Realizing Return on Investment (ROI) is a common
concern for Service-Oriented Architecture (SOA) deployments. Many organizations
find it difficult to justify the upfront investment for creating services for
different functionality when it would be easier to create a single application.
Enterprise mashups are a great example of how an investment in SOA can
provide great value. (See the sidebar “Mashups deliver ROI for IDV Solutions.”)
Leverage the services you have built
Immediate return for a SOA can be realized when
organizations start mixing and matching these services for new and exciting
purposes.
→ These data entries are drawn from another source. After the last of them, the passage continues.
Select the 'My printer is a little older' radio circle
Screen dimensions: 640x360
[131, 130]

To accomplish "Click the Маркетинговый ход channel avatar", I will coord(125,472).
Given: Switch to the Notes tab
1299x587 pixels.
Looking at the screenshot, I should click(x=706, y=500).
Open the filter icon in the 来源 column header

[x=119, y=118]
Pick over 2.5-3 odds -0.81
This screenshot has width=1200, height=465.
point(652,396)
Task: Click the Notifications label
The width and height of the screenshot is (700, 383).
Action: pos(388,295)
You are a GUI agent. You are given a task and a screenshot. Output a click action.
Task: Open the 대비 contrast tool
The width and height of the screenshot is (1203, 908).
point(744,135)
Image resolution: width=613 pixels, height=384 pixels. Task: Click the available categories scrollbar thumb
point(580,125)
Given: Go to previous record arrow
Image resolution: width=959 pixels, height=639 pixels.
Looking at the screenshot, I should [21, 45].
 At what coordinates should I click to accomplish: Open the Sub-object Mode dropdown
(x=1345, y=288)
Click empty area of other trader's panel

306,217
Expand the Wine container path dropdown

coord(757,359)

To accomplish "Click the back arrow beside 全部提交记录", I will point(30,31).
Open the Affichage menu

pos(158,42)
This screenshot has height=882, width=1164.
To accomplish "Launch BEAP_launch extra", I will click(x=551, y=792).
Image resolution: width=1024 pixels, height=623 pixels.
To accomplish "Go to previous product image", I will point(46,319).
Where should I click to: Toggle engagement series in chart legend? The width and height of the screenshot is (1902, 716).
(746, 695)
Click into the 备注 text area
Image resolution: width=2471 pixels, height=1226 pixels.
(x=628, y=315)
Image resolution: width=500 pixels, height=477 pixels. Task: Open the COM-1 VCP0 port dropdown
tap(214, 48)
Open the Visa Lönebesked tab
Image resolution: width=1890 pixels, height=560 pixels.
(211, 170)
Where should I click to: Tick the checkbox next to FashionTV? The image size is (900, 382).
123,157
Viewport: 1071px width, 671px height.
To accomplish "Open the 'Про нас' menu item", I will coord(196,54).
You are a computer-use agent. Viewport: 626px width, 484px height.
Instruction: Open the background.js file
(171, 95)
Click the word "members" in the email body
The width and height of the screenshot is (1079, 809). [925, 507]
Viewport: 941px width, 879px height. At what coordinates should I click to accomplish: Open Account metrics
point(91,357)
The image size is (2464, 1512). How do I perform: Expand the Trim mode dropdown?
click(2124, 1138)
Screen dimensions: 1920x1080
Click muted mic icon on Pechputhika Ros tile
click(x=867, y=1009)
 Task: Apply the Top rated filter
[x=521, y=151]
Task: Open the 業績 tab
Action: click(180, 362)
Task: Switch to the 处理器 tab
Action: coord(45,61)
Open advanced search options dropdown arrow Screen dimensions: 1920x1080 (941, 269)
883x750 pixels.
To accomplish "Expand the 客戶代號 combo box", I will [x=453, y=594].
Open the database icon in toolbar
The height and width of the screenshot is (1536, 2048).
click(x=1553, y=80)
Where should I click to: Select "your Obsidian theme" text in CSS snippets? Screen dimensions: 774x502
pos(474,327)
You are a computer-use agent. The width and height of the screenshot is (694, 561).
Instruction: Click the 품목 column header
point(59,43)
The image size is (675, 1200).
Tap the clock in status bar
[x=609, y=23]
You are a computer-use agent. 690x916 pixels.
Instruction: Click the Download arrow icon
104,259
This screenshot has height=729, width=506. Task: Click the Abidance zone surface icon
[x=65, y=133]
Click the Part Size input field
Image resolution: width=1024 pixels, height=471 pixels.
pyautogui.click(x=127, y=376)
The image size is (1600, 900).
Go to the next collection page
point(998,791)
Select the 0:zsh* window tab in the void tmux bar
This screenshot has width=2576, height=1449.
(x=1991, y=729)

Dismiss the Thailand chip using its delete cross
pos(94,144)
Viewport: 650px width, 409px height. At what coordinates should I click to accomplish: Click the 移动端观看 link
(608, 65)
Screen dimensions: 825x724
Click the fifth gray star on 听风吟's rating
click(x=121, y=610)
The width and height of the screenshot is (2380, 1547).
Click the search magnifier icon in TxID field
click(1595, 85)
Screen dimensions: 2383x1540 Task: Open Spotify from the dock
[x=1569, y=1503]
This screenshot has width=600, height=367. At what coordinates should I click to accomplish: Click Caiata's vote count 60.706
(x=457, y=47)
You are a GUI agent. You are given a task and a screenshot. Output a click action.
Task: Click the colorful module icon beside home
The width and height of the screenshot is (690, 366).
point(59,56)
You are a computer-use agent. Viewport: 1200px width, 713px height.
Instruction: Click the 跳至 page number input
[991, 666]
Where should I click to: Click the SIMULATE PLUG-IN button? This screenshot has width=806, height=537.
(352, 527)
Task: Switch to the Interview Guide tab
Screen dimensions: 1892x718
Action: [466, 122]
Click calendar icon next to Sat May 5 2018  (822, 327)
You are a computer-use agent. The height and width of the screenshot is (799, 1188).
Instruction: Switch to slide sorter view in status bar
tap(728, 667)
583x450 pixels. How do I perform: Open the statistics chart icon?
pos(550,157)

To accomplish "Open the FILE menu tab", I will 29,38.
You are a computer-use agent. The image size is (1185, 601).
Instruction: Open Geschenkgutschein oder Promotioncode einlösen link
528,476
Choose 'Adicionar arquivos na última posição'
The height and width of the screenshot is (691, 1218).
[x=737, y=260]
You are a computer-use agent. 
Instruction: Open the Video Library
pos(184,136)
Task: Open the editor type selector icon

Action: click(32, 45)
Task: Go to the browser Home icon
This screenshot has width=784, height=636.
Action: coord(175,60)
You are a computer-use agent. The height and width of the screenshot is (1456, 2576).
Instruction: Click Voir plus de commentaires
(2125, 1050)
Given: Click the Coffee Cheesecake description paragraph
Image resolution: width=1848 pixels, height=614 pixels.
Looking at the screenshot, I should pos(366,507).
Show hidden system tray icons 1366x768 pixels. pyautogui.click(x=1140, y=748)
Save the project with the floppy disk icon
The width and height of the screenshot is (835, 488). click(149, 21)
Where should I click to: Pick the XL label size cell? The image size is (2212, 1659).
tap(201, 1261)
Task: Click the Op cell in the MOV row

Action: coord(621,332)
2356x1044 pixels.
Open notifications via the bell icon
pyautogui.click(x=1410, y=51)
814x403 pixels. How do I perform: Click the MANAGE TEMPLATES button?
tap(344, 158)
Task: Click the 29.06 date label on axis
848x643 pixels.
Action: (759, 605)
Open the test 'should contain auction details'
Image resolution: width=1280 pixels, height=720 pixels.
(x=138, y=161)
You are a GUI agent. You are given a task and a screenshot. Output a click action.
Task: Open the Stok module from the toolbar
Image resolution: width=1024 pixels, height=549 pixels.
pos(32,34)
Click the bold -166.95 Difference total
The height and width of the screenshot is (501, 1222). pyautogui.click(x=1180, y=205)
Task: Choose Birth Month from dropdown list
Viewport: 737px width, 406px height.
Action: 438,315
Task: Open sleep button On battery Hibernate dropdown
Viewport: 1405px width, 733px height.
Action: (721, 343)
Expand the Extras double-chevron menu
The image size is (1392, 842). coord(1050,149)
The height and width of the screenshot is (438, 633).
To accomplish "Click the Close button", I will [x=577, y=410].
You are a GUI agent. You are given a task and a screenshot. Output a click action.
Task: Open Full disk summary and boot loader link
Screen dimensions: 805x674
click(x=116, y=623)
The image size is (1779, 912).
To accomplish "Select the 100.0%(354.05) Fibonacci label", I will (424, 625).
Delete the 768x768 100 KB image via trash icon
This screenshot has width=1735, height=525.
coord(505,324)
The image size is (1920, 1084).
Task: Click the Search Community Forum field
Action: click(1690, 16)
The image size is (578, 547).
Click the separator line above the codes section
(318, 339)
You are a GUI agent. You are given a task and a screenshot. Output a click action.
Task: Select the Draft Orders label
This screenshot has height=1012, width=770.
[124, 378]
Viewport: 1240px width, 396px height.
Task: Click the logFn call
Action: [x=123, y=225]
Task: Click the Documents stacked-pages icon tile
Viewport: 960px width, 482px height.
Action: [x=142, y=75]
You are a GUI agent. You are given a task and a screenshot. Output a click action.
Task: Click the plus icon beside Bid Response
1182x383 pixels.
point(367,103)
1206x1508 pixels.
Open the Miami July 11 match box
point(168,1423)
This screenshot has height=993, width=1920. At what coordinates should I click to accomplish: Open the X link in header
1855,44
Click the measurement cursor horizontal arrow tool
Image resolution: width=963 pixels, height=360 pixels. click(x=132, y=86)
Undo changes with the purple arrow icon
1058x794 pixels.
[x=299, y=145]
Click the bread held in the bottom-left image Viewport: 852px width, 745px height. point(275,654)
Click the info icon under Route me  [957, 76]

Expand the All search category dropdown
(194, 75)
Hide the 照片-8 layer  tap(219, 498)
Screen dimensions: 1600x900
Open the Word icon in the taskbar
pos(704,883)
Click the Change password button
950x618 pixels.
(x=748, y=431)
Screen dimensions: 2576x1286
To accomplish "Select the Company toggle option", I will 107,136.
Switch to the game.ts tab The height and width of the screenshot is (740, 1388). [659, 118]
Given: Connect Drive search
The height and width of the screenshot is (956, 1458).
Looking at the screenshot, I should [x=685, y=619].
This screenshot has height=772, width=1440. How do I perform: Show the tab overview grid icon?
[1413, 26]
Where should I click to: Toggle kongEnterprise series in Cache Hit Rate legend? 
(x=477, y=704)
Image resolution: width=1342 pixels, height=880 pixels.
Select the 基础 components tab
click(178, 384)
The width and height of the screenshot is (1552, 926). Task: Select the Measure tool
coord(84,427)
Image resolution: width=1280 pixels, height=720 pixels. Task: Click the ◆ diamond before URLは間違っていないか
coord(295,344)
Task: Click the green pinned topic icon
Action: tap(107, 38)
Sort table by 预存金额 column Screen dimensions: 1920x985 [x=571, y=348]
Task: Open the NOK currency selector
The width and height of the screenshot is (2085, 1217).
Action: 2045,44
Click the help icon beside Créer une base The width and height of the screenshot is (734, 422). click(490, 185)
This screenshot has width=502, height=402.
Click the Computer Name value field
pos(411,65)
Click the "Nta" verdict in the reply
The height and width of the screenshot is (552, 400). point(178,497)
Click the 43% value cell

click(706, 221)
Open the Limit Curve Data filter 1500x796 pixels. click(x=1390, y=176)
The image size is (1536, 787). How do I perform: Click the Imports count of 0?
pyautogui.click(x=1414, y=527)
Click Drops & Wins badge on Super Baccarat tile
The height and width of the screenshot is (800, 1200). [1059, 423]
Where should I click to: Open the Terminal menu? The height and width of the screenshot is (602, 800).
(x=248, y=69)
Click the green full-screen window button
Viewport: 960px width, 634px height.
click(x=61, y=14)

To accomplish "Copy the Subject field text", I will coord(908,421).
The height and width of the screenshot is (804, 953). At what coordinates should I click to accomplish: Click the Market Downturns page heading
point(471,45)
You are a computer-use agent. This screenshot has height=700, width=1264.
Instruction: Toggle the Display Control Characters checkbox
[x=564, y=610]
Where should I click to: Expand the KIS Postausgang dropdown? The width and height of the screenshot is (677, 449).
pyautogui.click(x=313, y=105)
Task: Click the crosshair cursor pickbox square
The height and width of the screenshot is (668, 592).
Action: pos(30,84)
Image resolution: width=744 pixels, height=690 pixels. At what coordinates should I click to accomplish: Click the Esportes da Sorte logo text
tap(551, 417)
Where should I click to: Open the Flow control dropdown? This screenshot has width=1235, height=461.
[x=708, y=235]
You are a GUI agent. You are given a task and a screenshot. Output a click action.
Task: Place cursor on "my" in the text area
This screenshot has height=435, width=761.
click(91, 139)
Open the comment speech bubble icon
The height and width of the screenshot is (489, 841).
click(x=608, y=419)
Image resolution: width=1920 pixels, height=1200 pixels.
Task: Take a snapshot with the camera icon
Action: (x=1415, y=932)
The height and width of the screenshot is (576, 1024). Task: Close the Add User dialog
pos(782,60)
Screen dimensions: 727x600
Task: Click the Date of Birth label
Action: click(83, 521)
It can be exciting to start leveraging services or applications in
ways that couldn’t have been imagined when they were written. (See the sidebar,
“Quicken Loans leverages mashups for fast results.”)
Leverage the services others have built
It’s important to realize that you can’t own all
of the information in the world; and there’s a fairly high return on investment
when you can simply leverage someone else’s hard work instead of us inventing
that particular wheel.
Build services that others may leverage
Another opportunity for enterprises, as mashups
become more and more mainstream, is to build services that can easily be
consumed by mashup applications. Going back to the example we cited, the
customer service representative can make her customer happy by providing nearby
store locations. But imagine if the stores themselves exposed their inventory
and product availability to the mashup. Now the service representative can
provide even more detailed and valuable information to the customer on the
phone. That kind of service would be valuable for the customer, the call
center, as well as the store itself.
Platform agile
As discussed earlier, many mashups have been
created for delivery on the standards-based Web platform (HTML and JavaScript).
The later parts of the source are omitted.